** Opening The input block **

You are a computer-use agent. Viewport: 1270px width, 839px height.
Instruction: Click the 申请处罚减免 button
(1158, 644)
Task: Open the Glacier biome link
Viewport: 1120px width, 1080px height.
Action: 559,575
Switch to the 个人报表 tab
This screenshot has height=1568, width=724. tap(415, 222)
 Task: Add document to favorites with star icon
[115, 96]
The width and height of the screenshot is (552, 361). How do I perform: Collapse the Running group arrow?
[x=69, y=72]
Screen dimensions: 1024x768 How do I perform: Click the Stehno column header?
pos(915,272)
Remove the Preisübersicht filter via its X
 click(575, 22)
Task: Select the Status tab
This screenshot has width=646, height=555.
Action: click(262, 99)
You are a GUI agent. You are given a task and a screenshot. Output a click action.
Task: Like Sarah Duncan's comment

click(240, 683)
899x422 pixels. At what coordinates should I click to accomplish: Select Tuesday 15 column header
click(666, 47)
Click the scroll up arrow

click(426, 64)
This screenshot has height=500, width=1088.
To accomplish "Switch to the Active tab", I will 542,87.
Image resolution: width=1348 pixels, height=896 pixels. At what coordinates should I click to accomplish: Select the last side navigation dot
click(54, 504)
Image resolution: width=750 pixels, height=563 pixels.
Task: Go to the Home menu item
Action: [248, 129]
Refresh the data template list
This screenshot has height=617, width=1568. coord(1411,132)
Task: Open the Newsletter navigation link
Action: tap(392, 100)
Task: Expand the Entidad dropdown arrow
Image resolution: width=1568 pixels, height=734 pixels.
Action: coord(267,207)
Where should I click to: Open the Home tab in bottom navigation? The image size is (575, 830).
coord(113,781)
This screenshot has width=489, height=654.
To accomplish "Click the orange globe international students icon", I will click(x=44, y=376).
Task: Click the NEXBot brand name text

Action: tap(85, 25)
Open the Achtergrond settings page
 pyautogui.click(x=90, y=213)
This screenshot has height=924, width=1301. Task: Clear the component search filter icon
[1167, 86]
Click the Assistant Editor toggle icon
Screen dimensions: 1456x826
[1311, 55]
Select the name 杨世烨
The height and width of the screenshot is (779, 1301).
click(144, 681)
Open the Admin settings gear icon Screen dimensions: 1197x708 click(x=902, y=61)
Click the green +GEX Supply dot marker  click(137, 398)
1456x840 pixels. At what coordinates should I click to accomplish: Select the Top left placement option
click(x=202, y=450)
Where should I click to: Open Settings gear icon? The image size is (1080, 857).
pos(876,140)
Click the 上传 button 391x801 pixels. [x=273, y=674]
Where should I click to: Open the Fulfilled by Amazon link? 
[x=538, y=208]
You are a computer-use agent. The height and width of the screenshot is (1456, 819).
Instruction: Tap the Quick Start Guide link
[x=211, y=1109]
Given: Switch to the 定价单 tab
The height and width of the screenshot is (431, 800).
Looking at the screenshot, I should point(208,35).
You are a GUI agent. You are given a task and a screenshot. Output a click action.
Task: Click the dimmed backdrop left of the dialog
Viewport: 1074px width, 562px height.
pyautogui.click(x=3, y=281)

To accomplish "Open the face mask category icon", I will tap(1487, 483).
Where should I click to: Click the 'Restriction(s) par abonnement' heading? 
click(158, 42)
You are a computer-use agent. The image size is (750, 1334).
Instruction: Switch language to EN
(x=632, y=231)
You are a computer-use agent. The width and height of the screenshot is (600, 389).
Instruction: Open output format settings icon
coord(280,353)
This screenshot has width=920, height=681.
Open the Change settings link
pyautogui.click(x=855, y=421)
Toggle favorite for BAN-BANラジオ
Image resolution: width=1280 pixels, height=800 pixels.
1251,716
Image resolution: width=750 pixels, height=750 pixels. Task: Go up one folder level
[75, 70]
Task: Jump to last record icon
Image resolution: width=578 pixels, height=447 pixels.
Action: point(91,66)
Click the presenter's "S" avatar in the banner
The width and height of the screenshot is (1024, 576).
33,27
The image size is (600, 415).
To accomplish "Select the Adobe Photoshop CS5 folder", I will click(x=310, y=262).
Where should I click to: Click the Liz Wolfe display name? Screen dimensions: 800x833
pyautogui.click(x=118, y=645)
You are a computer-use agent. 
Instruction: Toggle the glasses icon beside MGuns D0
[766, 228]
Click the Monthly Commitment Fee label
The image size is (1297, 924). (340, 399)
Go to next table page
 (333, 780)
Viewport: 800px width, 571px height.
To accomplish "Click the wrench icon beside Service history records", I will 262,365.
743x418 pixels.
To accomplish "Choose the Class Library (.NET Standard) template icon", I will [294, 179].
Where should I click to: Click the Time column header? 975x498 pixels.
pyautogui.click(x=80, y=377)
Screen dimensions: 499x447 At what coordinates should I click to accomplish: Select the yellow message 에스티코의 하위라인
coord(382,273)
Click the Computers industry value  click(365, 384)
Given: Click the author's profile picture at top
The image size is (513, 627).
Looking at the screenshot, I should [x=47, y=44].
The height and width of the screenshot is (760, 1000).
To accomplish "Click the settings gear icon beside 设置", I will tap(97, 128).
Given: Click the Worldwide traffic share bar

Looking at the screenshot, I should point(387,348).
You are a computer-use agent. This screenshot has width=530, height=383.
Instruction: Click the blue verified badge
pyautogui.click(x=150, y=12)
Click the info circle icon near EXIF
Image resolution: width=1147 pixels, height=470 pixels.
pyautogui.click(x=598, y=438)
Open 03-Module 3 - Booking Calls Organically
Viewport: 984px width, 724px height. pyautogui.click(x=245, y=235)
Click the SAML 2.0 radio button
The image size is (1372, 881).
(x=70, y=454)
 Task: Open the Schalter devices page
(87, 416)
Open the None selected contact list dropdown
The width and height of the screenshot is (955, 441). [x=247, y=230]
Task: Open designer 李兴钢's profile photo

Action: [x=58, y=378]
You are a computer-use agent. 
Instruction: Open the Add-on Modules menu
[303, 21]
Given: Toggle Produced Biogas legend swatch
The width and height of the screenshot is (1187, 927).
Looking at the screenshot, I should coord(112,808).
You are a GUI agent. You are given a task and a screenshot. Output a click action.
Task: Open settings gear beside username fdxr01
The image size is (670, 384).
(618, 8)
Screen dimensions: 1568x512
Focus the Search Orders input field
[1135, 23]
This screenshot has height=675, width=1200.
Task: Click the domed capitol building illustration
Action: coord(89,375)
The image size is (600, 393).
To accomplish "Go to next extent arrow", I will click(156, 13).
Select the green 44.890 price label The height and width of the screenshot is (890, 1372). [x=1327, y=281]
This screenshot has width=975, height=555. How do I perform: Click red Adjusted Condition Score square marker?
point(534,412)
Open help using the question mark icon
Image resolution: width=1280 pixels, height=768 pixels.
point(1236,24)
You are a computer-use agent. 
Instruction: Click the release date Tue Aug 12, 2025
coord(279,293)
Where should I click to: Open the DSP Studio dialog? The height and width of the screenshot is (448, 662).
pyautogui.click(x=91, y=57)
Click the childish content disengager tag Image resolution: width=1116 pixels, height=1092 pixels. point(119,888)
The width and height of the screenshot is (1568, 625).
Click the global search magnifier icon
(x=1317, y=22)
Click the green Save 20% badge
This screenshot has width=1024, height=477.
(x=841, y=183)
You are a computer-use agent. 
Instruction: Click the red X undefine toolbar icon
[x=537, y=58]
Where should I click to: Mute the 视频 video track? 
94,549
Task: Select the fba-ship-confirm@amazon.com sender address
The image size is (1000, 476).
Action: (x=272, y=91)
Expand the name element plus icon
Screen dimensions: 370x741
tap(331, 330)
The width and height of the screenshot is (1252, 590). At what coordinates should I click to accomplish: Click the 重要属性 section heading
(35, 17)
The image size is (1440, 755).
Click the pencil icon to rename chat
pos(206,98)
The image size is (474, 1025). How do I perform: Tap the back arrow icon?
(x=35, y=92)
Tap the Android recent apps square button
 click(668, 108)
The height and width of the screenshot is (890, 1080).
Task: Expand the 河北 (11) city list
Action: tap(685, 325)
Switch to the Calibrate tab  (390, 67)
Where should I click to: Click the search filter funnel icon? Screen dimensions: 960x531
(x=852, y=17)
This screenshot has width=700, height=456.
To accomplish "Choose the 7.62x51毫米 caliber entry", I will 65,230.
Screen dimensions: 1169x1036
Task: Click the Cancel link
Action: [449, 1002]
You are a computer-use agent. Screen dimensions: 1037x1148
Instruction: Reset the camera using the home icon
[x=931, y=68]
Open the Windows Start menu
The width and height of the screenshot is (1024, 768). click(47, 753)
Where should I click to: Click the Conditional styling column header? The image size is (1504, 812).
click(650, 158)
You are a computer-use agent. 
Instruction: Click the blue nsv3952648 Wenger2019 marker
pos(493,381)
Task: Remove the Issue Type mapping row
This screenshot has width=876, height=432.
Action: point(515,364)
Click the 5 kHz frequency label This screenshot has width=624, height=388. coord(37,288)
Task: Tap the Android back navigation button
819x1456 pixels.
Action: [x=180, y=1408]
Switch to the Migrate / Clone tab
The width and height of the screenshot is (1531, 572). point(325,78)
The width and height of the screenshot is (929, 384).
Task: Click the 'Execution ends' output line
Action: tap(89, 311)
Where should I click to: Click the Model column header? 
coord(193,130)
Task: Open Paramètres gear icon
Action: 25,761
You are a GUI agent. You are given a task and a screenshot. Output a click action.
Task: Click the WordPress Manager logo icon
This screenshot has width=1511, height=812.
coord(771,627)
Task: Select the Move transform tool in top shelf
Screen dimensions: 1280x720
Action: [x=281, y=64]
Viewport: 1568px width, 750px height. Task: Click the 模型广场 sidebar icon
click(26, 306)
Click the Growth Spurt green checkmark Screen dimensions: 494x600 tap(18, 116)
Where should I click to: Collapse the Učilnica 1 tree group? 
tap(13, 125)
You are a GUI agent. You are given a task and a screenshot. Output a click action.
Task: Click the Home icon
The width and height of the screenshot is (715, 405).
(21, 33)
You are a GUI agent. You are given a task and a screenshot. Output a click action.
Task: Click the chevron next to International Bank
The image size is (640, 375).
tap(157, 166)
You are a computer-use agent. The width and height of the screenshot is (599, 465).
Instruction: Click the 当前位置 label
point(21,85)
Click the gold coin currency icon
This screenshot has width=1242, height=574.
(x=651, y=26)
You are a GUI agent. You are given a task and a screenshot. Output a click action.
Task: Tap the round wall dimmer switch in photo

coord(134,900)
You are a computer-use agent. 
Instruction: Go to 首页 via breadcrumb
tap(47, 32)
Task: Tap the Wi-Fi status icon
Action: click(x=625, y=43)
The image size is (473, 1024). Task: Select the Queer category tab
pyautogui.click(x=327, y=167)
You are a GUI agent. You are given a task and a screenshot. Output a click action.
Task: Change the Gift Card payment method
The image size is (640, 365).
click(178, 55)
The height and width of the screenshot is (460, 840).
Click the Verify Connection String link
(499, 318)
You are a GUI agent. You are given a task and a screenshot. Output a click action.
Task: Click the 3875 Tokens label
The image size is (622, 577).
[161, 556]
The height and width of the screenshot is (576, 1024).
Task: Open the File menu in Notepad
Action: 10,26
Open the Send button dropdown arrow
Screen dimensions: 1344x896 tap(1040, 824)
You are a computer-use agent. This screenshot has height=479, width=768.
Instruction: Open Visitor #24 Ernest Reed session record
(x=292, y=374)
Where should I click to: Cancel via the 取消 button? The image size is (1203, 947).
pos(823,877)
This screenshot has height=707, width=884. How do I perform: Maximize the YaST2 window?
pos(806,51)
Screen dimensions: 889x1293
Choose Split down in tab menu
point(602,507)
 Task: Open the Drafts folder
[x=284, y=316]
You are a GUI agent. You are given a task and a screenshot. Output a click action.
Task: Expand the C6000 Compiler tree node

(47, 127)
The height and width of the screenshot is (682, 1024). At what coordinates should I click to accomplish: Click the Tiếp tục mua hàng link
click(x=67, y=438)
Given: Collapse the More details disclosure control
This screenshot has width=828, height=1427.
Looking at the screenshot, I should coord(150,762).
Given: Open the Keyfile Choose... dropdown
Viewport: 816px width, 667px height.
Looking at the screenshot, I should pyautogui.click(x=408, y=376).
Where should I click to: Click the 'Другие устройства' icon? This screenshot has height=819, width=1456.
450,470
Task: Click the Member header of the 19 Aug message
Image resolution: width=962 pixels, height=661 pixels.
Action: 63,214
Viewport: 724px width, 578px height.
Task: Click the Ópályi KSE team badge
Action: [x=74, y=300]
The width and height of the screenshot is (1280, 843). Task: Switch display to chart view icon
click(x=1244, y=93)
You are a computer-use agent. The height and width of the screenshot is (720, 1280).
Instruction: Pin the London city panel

** Closing The input block **

Your task: Copy down every line of the material above that includes the string "green".

Response to this exercise:
Click the green +GEX Supply dot marker  click(137, 398)
Select the green 44.890 price label The height and width of the screenshot is (890, 1372). [x=1327, y=281]
Click the green Save 20% badge
Click the Growth Spurt green checkmark Screen dimensions: 494x600 tap(18, 116)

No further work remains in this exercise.